U.S. vehicle-miles traveled surged 4.3% in November 2015 compared with November 2014, the largest increase since 1999, according to the Transportation Department. That put 2015 on pace to become the most heavily traveled year in history.
In the 12 months leading up to November, drivers covered 3.14 trillion miles, up 3.6% from the same period in 2014, the highest year-over-year increase since 1997, according to the department.
For decades, the number of miles driven reliably increased every year as a growing population and greater access to cars pushed more people on the roads. That changed in 2008, as the recession took hold. Overall vehicle-miles traveled dropped in 2008 and 2009 and struggled to rebound.
But a labor market that added roughly 221,000 jobs a month last year and gas prices that skirted the $2-per-gallon mark have all but ensured that 2015 will set a new high point.
“It’s a two-pronged impact,” said Bill Eisele, senior research engineer at the Texas Transportation Institute at Texas A&M University. “The increased economic vitality certainly contributed to move travel along with the gas prices being reduced.”

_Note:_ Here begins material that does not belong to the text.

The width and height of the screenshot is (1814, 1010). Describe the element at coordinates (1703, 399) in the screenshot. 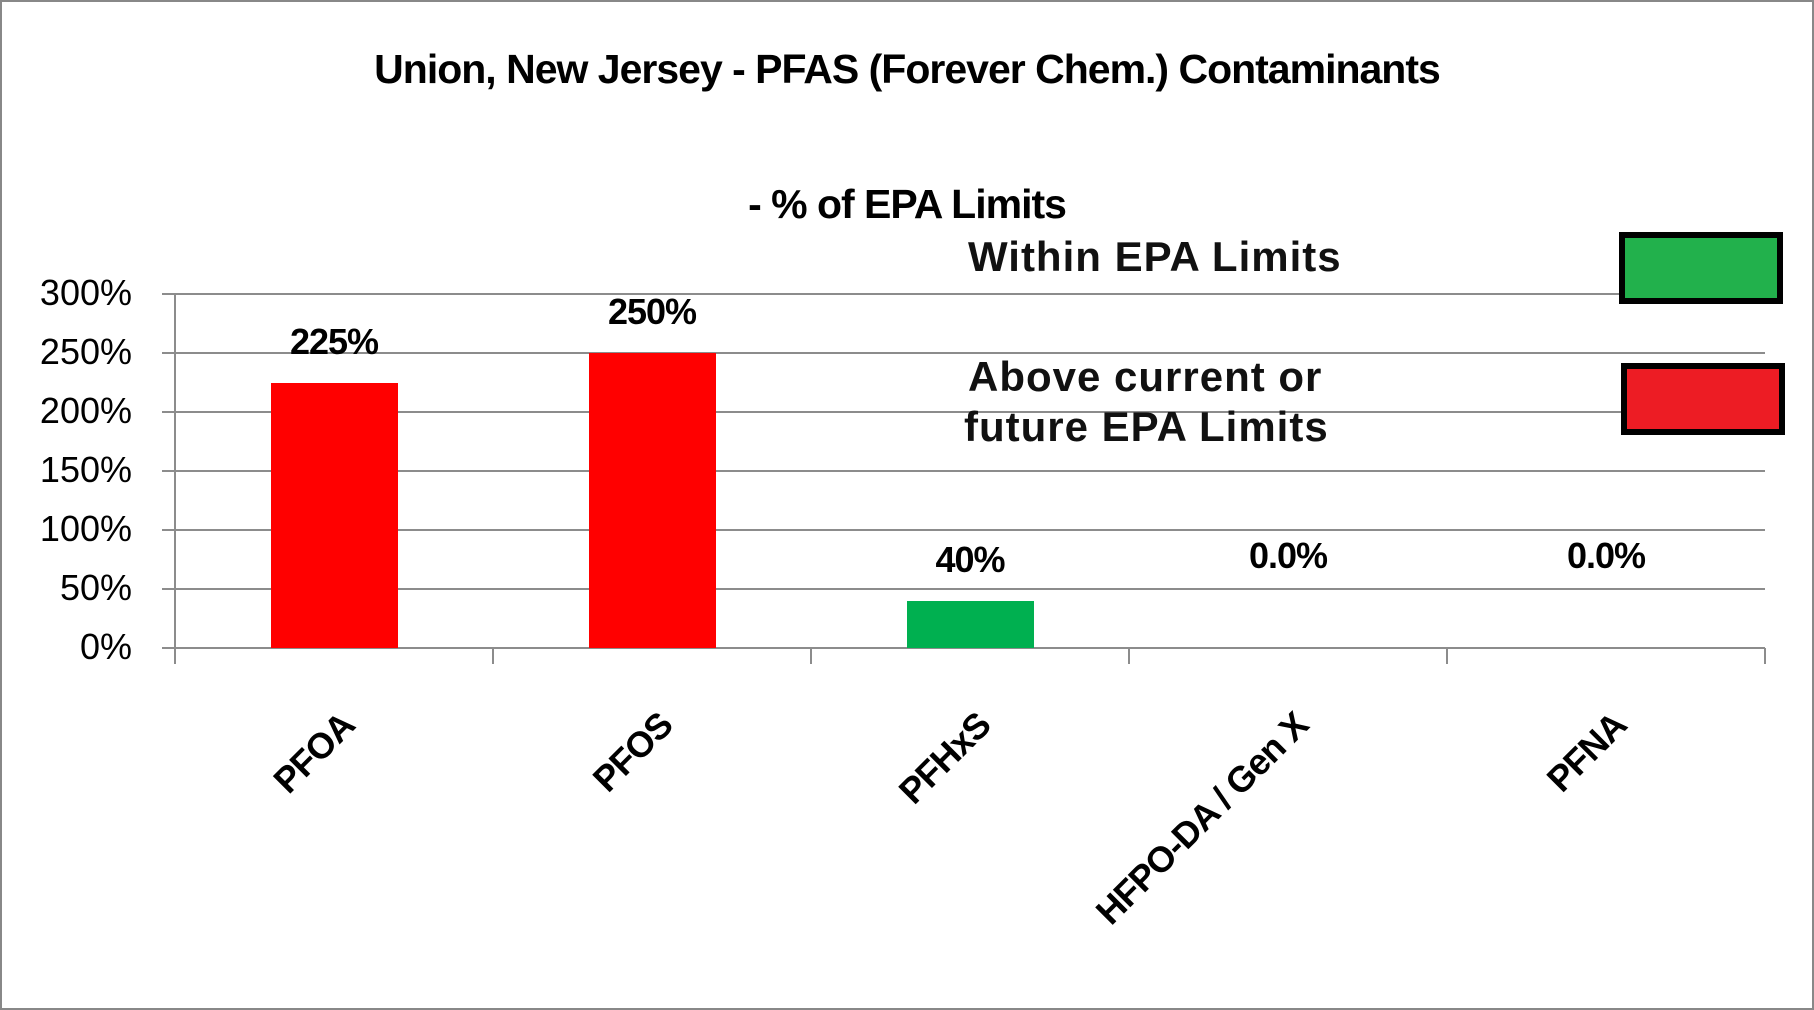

Throughout 2015, drivers appeared increasingly more willing to get behind the wheel than they were in 2014. That could be because low gas prices have made people more likely to hit the road, Mr. Eisele said:
“If gas prices are low I’m probably not going to suddenly change what I do to get to work today,” he said. “When we talk about our incidental trips, that’s when we see those differences: our family vacations and our holidays.”
The uptick in driving comes at a time when fewer young people are getting driver’s licenses even as the share of older people with a license is rising. While it’s possible those younger people could eventually start driving as they age, it could be that driving may be about to lose its allure among younger generations.